In deciding a motion pursuant to Rule 12(b)(6), the Court must limit itself to the facts alleged in the pleading, which are accepted as true; to matters of which judicial notice may be taken, such as publicly available agency documents, see, e.g. In re Frito-Lay N. Am., Inc. All Natural Litig., No. 12-MD-2413, 2013 WL 4647512, at * 4 (E.D.N.Y. Aug. 29, 2013) (citing cases); to any written instrument attached to the pleading as an exhibit pursuant to Rule 10(c); to statements or documents incorporated by reference in the pleadings; or to documents upon the terms and effect of which the pleading "relies heavily" and which are, thus, rendered "integral" thereto. See Chambers v. Time Warner, Inc., 282 F.3d 147, 152-53 (2d Cir. 2002); see also Nicosia v. Amazon.com, Inc., 834 F.3d 220, 230-31 (2d Cir. 2016); Smith v. Hogan, 794 F.3d 249, 254 (2dCir. 2015); Tubbs v. Stony Brook Univ., No. 15-cv-517, 2016 WL 8650463, at * 4 (S.D.N.Y. Mar. 4, 2016).

C. Leave to Amend

"As a general rule, leave to amend a complaint should be freely granted." Nesheiwat v. City of Poughkeepsie, N.Y., No.11-cv-7072, 2013 WL 620267, at *5 (citing Jin v. Metro. Life Ins., Co., 310 F.3d 84, 101 (2d Cir. 2002)); see also Fed. R. Civ. P. 15(a)(2)("The court should freely give leave when justice so requires."). It is well-settled that "[a] district court has broad discretion in determining whether to grant leave to amend," and such determinations are reviewed for abuse of discretion. Gurary v. Winehouse, 235 F.3d 792, 801 (2d Cir. 2000) (collecting cases); see also Pasternack v. Lab. Corp. of Am., 892 F. Supp.2d 540, 549 (S.D.N.Y. 2012); Nesheiwat, 2013 WL 620267, at *5 (same).

Where a plaintiff has neither requested leave to amend, nor indicated additional facts that would be added to the complaint, a court is not required to grant leave to amend sua sponte. See Trautenberg v. Paul, Weiss, Rifkind, Wharton & Garrison L.L.P., 351 F[]. App'x 472, 474 (2d Cir. 2009) ("Given that [the plaintiff] did not move for leave to replead in opposition to [the defendant's] motion to dismiss his original complaint with prejudice, the district court did not abuse its discretion by failing to grant him, sua sponte, leave to replead."); Horoshko v.
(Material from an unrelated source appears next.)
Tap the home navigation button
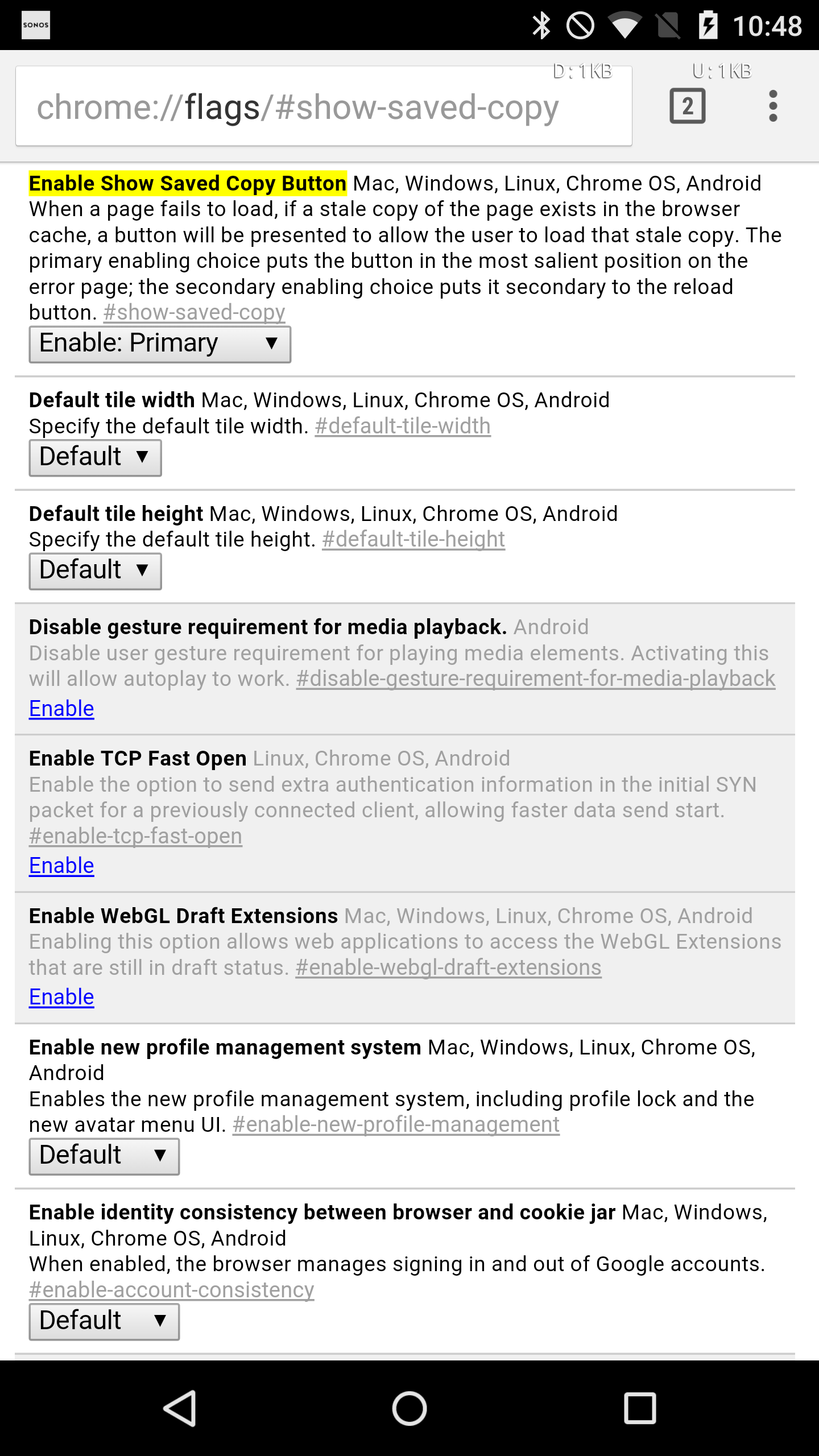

Citibank, N.A., 373 F.3d 248, 249 (2d Cir. 2004) (finding that the district court "was under no obligation to provide [the plaintiffs] with leave to amend their complaint, much less provide such leave sua sponte where they neither requested leave to amend, nor indicated additional facts that might lead to a different result). Nevertheless, "where the possibility exists that the defect can be cured, leave to amend at least once should normally be granted unless doing so would prejudice the defendant." Laborers Local 17 Health & Ben. Fund v. Philip Morris, Inc., 26 F. Supp.2d 593, 605 (S.D.N.Y. 1998) (citing Oliver Schools, Inc. v. Foley, 930 F.2d 248, 253 (2d Cir. 1991)).
Dynamic Worldwide Logistics, Inc. v. Exclusive Expressions, LLC, No. 14-cv-1370, 2015 WL 5439217, at *4 (S.D.N.Y. Sept. 14, 2015); see also Guary, 235 F.3d at 801 (stating it is not an abuse of discretion for a court to allow leave to amend even if not formally requested)(citing McLaughlin v. Anderson, 962 F.2d 187, 195 (2d Cir. 1992); Oliver Schs., Inc. v. Foley, 930 F.2d 248, 252-53 (2d Cir. 1991)).

IV. Discussion

A. Magistrate Judge Shields' Report & Recommendation

Magistrate Judge Shields based her recommendation on "the allegations set forth in Plaintiff's Complaint," restating her oral ruling that Plaintiff "allege[d] no wrongdoing on the part of RMF," and highlighting that Plaintiff "specifically [stated] that RMF engaged in no wrongdoing." (Report at 4 (citing Complaint, ¶ 17).) The Magistrate Judge rejected Plaintiff's argument "that RMF must be required to say in this action because it is a 'remedy defendant'" since "Plaintiff nowhere show[ed] that RMF possesses the power to effectuate any changes with respect to her mortgage." (Id.) She further rejected "the notion that RMF will suffer no prejudice if it required to remain in this action," stating the mere fact it "was required to engage counsel and continue to incur fees in a case where Plaintiff alleges no wrongdoing [by RMF] is enough to show prejudice." (Id. at 5.)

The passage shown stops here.